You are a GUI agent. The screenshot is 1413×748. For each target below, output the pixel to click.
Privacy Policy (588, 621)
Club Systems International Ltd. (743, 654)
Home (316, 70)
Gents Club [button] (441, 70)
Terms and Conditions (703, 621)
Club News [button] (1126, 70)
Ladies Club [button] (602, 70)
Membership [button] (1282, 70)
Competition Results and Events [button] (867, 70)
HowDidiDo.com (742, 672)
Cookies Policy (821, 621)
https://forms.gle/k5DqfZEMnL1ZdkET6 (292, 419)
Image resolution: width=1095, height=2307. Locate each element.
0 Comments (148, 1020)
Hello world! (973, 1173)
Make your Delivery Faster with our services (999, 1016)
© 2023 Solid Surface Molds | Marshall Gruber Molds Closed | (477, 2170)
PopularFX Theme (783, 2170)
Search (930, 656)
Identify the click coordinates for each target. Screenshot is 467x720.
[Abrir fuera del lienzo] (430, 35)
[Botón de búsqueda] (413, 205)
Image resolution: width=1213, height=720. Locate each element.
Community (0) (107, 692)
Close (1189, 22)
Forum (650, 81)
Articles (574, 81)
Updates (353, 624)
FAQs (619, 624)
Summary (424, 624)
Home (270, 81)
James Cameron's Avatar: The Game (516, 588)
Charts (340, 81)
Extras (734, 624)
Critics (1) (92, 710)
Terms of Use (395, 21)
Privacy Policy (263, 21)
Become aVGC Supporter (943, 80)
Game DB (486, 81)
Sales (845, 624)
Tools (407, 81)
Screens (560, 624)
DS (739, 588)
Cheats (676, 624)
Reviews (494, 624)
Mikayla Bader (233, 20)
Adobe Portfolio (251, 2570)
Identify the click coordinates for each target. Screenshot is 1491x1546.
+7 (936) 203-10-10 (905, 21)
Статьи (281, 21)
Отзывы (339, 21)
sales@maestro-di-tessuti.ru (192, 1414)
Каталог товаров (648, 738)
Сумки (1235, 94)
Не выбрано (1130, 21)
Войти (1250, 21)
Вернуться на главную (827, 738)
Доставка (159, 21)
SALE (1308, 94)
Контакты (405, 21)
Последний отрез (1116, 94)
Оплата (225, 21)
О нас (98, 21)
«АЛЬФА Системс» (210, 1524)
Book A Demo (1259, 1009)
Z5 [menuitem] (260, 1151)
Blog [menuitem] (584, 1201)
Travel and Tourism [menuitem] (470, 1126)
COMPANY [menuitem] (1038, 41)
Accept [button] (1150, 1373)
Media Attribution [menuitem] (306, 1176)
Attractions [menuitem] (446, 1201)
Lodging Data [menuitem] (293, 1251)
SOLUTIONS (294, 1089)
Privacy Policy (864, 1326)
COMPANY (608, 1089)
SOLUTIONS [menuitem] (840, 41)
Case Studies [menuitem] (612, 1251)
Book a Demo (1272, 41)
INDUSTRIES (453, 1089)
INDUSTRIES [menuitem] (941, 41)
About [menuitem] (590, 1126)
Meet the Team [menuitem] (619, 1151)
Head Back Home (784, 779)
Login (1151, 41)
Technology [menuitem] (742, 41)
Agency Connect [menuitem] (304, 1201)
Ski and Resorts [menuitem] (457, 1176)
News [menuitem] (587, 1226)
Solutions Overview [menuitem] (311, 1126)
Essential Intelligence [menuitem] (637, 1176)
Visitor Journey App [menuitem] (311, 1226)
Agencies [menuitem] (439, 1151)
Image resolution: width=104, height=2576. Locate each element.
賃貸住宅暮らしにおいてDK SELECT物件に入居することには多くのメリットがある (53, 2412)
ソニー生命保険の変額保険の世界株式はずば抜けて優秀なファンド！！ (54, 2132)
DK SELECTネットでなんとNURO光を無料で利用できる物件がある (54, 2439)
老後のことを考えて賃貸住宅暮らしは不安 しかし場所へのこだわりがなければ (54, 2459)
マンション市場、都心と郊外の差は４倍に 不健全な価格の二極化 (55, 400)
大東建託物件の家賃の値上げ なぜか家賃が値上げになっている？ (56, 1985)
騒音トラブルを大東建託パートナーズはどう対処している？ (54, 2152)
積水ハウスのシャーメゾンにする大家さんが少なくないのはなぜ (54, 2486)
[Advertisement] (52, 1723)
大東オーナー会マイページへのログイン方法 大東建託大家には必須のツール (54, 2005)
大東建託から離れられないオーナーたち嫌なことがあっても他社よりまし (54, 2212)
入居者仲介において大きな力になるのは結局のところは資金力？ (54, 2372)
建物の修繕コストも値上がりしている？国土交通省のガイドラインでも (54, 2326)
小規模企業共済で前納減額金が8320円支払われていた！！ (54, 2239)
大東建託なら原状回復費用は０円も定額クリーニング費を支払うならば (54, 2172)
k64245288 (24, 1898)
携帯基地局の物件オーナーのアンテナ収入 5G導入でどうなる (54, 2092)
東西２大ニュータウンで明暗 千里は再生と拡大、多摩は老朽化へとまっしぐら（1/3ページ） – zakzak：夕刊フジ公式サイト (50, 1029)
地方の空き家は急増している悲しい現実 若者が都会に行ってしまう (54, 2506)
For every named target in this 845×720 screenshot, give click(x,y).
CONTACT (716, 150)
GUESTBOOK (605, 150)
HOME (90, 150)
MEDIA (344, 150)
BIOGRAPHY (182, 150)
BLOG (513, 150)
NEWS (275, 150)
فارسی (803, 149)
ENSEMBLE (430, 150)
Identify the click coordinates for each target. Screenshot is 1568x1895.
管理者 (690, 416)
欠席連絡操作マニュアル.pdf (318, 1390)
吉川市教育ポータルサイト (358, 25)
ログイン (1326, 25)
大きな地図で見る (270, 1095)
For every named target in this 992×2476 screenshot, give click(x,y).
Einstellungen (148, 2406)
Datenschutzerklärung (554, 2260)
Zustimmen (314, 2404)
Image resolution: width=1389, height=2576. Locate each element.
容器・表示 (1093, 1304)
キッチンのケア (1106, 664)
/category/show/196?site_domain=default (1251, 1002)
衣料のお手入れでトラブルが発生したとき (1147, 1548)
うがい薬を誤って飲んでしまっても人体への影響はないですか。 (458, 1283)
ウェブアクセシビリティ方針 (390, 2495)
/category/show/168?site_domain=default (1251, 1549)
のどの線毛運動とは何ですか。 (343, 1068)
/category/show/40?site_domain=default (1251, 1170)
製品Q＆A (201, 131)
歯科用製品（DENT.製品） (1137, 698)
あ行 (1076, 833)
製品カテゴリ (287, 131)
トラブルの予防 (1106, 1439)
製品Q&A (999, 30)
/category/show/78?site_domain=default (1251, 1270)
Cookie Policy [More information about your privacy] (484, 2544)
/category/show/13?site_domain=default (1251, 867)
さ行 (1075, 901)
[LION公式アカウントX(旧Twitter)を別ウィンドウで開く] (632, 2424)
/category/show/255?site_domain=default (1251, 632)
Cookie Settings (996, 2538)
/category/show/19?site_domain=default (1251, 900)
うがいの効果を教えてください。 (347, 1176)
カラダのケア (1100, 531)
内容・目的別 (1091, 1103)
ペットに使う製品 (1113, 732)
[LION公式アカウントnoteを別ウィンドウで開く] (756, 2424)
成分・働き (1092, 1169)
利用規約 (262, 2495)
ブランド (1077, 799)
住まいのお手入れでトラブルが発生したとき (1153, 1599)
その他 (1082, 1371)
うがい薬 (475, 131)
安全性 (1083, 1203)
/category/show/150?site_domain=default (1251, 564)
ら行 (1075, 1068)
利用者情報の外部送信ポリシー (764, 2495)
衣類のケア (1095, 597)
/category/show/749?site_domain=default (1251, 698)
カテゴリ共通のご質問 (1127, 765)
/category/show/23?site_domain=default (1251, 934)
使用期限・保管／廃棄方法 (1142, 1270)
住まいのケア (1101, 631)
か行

Directive:
Rewrite the entire listing above, swapping "Cookies Policy" for "Cookie Policy" and leaving every other character as it is.

Full solution:
You are a GUI agent. The screenshot is 1413×748. For each target below, output the pixel to click.
Privacy Policy (588, 621)
Club Systems International Ltd. (743, 654)
Home (316, 70)
Gents Club [button] (441, 70)
Terms and Conditions (703, 621)
Club News [button] (1126, 70)
Ladies Club [button] (602, 70)
Membership [button] (1282, 70)
Competition Results and Events [button] (867, 70)
HowDidiDo.com (742, 672)
Cookie Policy (821, 621)
https://forms.gle/k5DqfZEMnL1ZdkET6 (292, 419)
Image resolution: width=1095, height=2307. Locate each element.
0 Comments (148, 1020)
Hello world! (973, 1173)
Make your Delivery Faster with our services (999, 1016)
© 2023 Solid Surface Molds | Marshall Gruber Molds Closed | (477, 2170)
PopularFX Theme (783, 2170)
Search (930, 656)
Identify the click coordinates for each target. Screenshot is 467x720.
[Abrir fuera del lienzo] (430, 35)
[Botón de búsqueda] (413, 205)
Image resolution: width=1213, height=720. Locate each element.
Community (0) (107, 692)
Close (1189, 22)
Forum (650, 81)
Articles (574, 81)
Updates (353, 624)
FAQs (619, 624)
Summary (424, 624)
Home (270, 81)
James Cameron's Avatar: The Game (516, 588)
Charts (340, 81)
Extras (734, 624)
Critics (1) (92, 710)
Terms of Use (395, 21)
Privacy Policy (263, 21)
Become aVGC Supporter (943, 80)
Game DB (486, 81)
Sales (845, 624)
Tools (407, 81)
Screens (560, 624)
DS (739, 588)
Cheats (676, 624)
Reviews (494, 624)
Mikayla Bader (233, 20)
Adobe Portfolio (251, 2570)
Identify the click coordinates for each target. Screenshot is 1491x1546.
+7 (936) 203-10-10 (905, 21)
Статьи (281, 21)
Отзывы (339, 21)
sales@maestro-di-tessuti.ru (192, 1414)
Каталог товаров (648, 738)
Сумки (1235, 94)
Не выбрано (1130, 21)
Войти (1250, 21)
Вернуться на главную (827, 738)
Доставка (159, 21)
SALE (1308, 94)
Контакты (405, 21)
Последний отрез (1116, 94)
Оплата (225, 21)
О нас (98, 21)
«АЛЬФА Системс» (210, 1524)
Book A Demo (1259, 1009)
Z5 [menuitem] (260, 1151)
Blog [menuitem] (584, 1201)
Travel and Tourism [menuitem] (470, 1126)
COMPANY [menuitem] (1038, 41)
Accept [button] (1150, 1373)
Media Attribution [menuitem] (306, 1176)
Attractions [menuitem] (446, 1201)
Lodging Data [menuitem] (293, 1251)
SOLUTIONS (294, 1089)
Privacy Policy (864, 1326)
COMPANY (608, 1089)
SOLUTIONS [menuitem] (840, 41)
Case Studies [menuitem] (612, 1251)
Book a Demo (1272, 41)
INDUSTRIES (453, 1089)
INDUSTRIES [menuitem] (941, 41)
About [menuitem] (590, 1126)
Meet the Team [menuitem] (619, 1151)
Head Back Home (784, 779)
Login (1151, 41)
Technology [menuitem] (742, 41)
Agency Connect [menuitem] (304, 1201)
Ski and Resorts [menuitem] (457, 1176)
News [menuitem] (587, 1226)
Solutions Overview [menuitem] (311, 1126)
Essential Intelligence [menuitem] (637, 1176)
Visitor Journey App [menuitem] (311, 1226)
Agencies [menuitem] (439, 1151)
Image resolution: width=104, height=2576. Locate each element.
賃貸住宅暮らしにおいてDK SELECT物件に入居することには多くのメリットがある (53, 2412)
ソニー生命保険の変額保険の世界株式はずば抜けて優秀なファンド！！ (54, 2132)
DK SELECTネットでなんとNURO光を無料で利用できる物件がある (54, 2439)
老後のことを考えて賃貸住宅暮らしは不安 しかし場所へのこだわりがなければ (54, 2459)
マンション市場、都心と郊外の差は４倍に 不健全な価格の二極化 (55, 400)
大東建託物件の家賃の値上げ なぜか家賃が値上げになっている？ (56, 1985)
騒音トラブルを大東建託パートナーズはどう対処している？ (54, 2152)
積水ハウスのシャーメゾンにする大家さんが少なくないのはなぜ (54, 2486)
[Advertisement] (52, 1723)
大東オーナー会マイページへのログイン方法 大東建託大家には必須のツール (54, 2005)
大東建託から離れられないオーナーたち嫌なことがあっても他社よりまし (54, 2212)
入居者仲介において大きな力になるのは結局のところは資金力？ (54, 2372)
建物の修繕コストも値上がりしている？国土交通省のガイドラインでも (54, 2326)
小規模企業共済で前納減額金が8320円支払われていた！！ (54, 2239)
大東建託なら原状回復費用は０円も定額クリーニング費を支払うならば (54, 2172)
k64245288 (24, 1898)
携帯基地局の物件オーナーのアンテナ収入 5G導入でどうなる (54, 2092)
東西２大ニュータウンで明暗 千里は再生と拡大、多摩は老朽化へとまっしぐら（1/3ページ） – zakzak：夕刊フジ公式サイト (50, 1029)
地方の空き家は急増している悲しい現実 若者が都会に行ってしまう (54, 2506)
For every named target in this 845×720 screenshot, give click(x,y).
CONTACT (716, 150)
GUESTBOOK (605, 150)
HOME (90, 150)
MEDIA (344, 150)
BIOGRAPHY (182, 150)
BLOG (513, 150)
NEWS (275, 150)
فارسی (803, 149)
ENSEMBLE (430, 150)
Identify the click coordinates for each target. Screenshot is 1568x1895.
管理者 (690, 416)
欠席連絡操作マニュアル.pdf (318, 1390)
吉川市教育ポータルサイト (358, 25)
ログイン (1326, 25)
大きな地図で見る (270, 1095)
For every named target in this 992×2476 screenshot, give click(x,y).
Einstellungen (148, 2406)
Datenschutzerklärung (554, 2260)
Zustimmen (314, 2404)
Image resolution: width=1389, height=2576. Locate each element.
容器・表示 (1093, 1304)
キッチンのケア (1106, 664)
/category/show/196?site_domain=default (1251, 1002)
衣料のお手入れでトラブルが発生したとき (1147, 1548)
うがい薬を誤って飲んでしまっても人体への影響はないですか。 (458, 1283)
ウェブアクセシビリティ方針 (390, 2495)
/category/show/168?site_domain=default (1251, 1549)
のどの線毛運動とは何ですか。 (343, 1068)
/category/show/40?site_domain=default (1251, 1170)
製品Q＆A (201, 131)
歯科用製品（DENT.製品） (1137, 698)
あ行 (1076, 833)
製品カテゴリ (287, 131)
トラブルの予防 (1106, 1439)
製品Q&A (999, 30)
/category/show/78?site_domain=default (1251, 1270)
Cookie Policy [More information about your privacy] (484, 2544)
/category/show/13?site_domain=default (1251, 867)
さ行 (1075, 901)
[LION公式アカウントX(旧Twitter)を別ウィンドウで開く] (632, 2424)
/category/show/255?site_domain=default (1251, 632)
Cookie Settings (996, 2538)
/category/show/19?site_domain=default (1251, 900)
うがいの効果を教えてください。 (347, 1176)
カラダのケア (1100, 531)
内容・目的別 (1091, 1103)
ペットに使う製品 (1113, 732)
[LION公式アカウントnoteを別ウィンドウで開く] (756, 2424)
成分・働き (1092, 1169)
利用規約 (262, 2495)
ブランド (1077, 799)
住まいのお手入れでトラブルが発生したとき (1153, 1599)
その他 (1082, 1371)
うがい薬 (475, 131)
安全性 (1083, 1203)
/category/show/150?site_domain=default (1251, 564)
ら行 (1075, 1068)
利用者情報の外部送信ポリシー (764, 2495)
衣類のケア (1095, 597)
/category/show/749?site_domain=default (1251, 698)
カテゴリ共通のご質問 (1127, 765)
/category/show/23?site_domain=default (1251, 934)
使用期限・保管／廃棄方法 (1142, 1270)
住まいのケア (1101, 631)
か行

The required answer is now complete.